It wasn't a light bulb and it wasn't hallucination. It was something like a sun, very small and hot and bright, floating in an arch of wires, over an egg carton filled with D-cells. Now you can go crazy if you want, or get Jesus, or get drunk but you saw what you saw and leave us not gild the lily, all right? All right.

He checked on Anderson and saw she was still sleeping like a stone. Gardener had decided to wake Bobbi up by ten-thirty if she hadn't awakened on her own; he looked at his watch now, and was astonished to see it was twenty minutes past nine. He had been in the cellar much longer than he had thought.

Thinking of the cellar called up the surreal vision of
that miniature sun hanging suspended in its arch of wires, glowing like a superhot tennis ball . . . and thinking about that brought back the unpleasant sense that his mind was uncoupling itself. He pushed it away. It didn't want to go. He pushed harder, telling himself he was simply not going to think about it anymore until Bobbi woke up and told him what was going on around here.

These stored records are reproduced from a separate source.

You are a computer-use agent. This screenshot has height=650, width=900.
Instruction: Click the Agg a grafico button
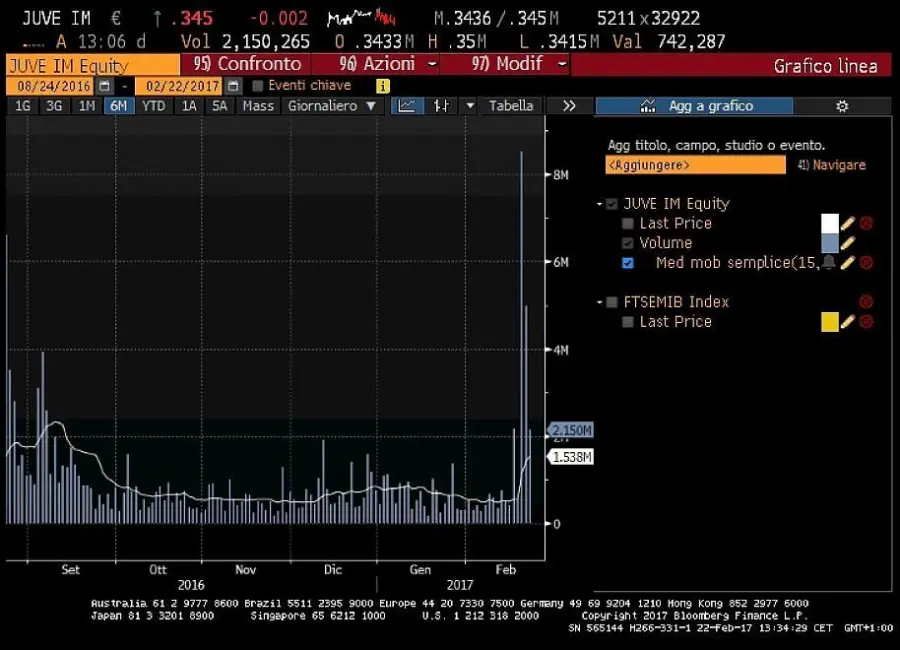tap(694, 106)
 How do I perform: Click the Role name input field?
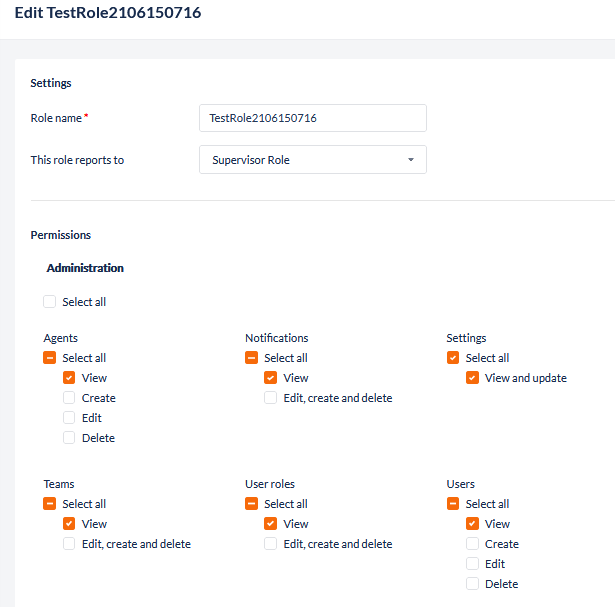point(313,118)
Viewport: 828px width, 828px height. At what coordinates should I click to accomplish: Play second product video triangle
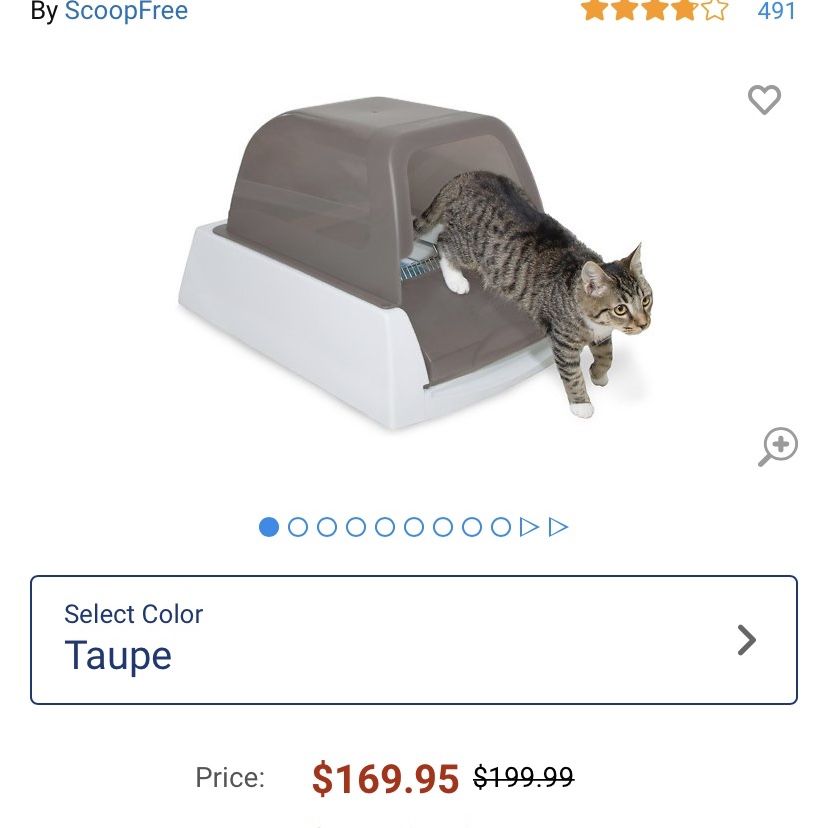click(x=558, y=527)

He looked down at his arms and saw that he was sweating.

8

Gardener took his drink out back, where he found more evidence of Bobbi's almost supernatural burst of activity.

Her Tomcat tractor was standing in front of the large shed to the left of the garden—nothing unusual about that, it was where she most commonly left it when the weatherman said it wasn't going to get rained on. But even from twenty feet away Gardener could see that Anderson had done something radical to the Tomcat's motor.

No. No more. Forget this shit, Gard. Go home.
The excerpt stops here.